Agricultural innovation in developing countries can be hampered and discouraged by envy, according to research published today by academics at the University of East Anglia (UEA).
Researchers found that envy reduced adoption of innovations such as fertilizers and improved seeds, and modernisation can be discouraged out of fear of a negative reaction from others, sometimes manifesting itself in the form of the 'evil eye' - the belief that a look can cause injury or bad luck for the person at whom it is directed - and similar attitudes.
The study focused on four rural villages in Ethiopia, the aim being to understand the impact of envy or related motivations on economic development, in particular investment in agricultural innovations. The findings have implications for rural development, with envy being a "formidable obstacle" to it and having a destructive impact.

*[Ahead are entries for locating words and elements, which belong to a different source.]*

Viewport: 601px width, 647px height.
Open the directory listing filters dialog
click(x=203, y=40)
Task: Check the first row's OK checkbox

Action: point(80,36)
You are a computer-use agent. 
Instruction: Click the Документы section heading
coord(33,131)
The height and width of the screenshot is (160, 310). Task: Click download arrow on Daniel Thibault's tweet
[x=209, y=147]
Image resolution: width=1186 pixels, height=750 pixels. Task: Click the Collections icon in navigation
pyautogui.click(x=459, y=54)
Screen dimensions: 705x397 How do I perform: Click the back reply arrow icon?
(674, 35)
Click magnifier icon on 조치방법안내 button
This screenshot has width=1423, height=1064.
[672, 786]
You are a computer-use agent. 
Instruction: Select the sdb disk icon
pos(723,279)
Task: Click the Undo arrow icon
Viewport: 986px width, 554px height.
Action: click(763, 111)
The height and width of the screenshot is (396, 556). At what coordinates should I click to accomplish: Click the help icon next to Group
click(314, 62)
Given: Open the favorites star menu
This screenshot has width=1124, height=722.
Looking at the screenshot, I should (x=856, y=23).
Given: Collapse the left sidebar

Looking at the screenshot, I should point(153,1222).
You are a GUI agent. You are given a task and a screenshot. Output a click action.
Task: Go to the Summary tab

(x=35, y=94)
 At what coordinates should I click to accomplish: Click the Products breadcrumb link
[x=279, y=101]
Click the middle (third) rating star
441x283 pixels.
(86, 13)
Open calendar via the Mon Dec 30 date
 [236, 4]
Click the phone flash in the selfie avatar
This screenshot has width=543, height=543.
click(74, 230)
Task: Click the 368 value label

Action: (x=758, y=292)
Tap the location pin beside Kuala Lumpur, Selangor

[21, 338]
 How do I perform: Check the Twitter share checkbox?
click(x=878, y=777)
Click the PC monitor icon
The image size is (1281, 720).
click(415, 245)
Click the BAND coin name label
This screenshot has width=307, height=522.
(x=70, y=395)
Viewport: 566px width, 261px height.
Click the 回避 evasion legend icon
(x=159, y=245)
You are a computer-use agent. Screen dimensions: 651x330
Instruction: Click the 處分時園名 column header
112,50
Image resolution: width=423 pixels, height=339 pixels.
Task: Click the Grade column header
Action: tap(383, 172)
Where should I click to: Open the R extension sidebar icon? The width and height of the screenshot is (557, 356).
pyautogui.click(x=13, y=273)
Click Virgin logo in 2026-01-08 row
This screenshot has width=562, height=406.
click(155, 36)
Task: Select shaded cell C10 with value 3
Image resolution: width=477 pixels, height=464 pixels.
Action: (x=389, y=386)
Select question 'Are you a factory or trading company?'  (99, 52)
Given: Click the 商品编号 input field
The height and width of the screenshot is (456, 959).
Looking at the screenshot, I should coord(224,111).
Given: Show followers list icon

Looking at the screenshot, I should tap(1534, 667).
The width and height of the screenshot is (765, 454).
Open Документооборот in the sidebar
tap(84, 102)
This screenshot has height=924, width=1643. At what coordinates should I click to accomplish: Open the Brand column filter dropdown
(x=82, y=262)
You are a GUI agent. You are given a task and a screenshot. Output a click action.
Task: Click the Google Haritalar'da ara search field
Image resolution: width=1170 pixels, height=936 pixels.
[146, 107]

The paper, entitled Envy and Agricultural Innovation: An Experimental Case Study from Ethiopia, is published by the Centre for Behavioural and Experimental Social Science (CBESS) at UEA. It is believed to be the first study that attempts to capture the negative effect of envy in a real-life setting such as agriculture and in a developing country context.
To identify the level of envious behaviour and destructive aspect of envy, Dr Bereket Kebede and Prof Daniel Zizzo conducted money burning experiments with 240 people in the villages. The games allowed participants to 'burn', or decrease, the money of others at their own cost. They then examined the impact of this on agricultural innovation by combining the experimental data with results from household surveys.
"We found that the greater the level of money burning behaviour by others, the measure of social envy, the more people didn't engage in agricultural innovation," explained Prof Zizzo, professor of economics and head of the School of Economics. "People fear the evil eye and this had a real effect in discouraging innovation in this context."
Envy can be constructive if people positively respond by emulating those who are more successful than themselves; but it can also be a destructive force if people destroy others' resources because of envious motivations.
"People willing to burn others' money are probably more aggressive and competitive and therefore expected to be more innovative," explained Prof Zizzo. "The money burning behaviour of others, social money burning, is also expected to affect individual innovation behaviour, but in a negative way. A farmer in a community with high social money burning will be discouraged to invest as some of the returns from investment will be destroyed by others."
Dr Kebede, a development economist and senior lecturer at the School of International Development, said that while changing social preferences and attitudes may be difficult, there may be institutional changes than can be made to help channel such behaviour in a productive rather than a destructive way.
"The impact of negative feelings such as envy may be minimised if innovations are adopted at an early stage by a significantly large number of people in the community," he said.
"The usual model of a small number of adopters and innovators followed by the majority later may not be effective. A big push of innovation may be required to break the cycle created by negative social preferences. If you engage a very small number of farmers in the community they will experience huge pressure from other people in the community. If you introduce it on larger scale it will diffuse the tensions."
The researchers found that envy or related motivations, such as competitiveness and social conformism, were widespread in the villages, with envy considered by most as an automatic consequence of success and achievement. Sociological reports produced for the study included anecdotal evidence of the destructive nature of these social attitudes on innovation, even among close family members. In one of the study villages, a man was reported to have set fire to his brother's farm when his brother started cultivating a more profitable cereal.
It was also found that overall, individuals with the highest subjective well being seem to innovate more.
Dr Kebede and Prof Zizzo suggest the underlying motivation for envious behaviour is likely to be retaliation and/or reciprocity, either directly or as a way of making the expression of envy legitimate. People may burn other people's money because they expect other people to be burning theirs, or because they have a fear of envy.
Dr Kebede said there were implications for non-agricultural innovations that farmers may also be involved in. In the long-term, since dependence on agriculture is expected to decline with growth, non-agricultural innovations are expected to become more important.
"Some of the anecdotal evidence indicates that envy becomes even stronger in relation to activities that are very different from their main farming activities, particularly if they are very novel," explained Dr Kebede. "If true, this has a significant implication for future rural development. The development of non-agricultural sectors is crucial in the structural transformation of economies and the negative consequence of envy can become a formidable obstacle against rural development."
The research was supported by funding from the Economic and Social Research Council (ESRC).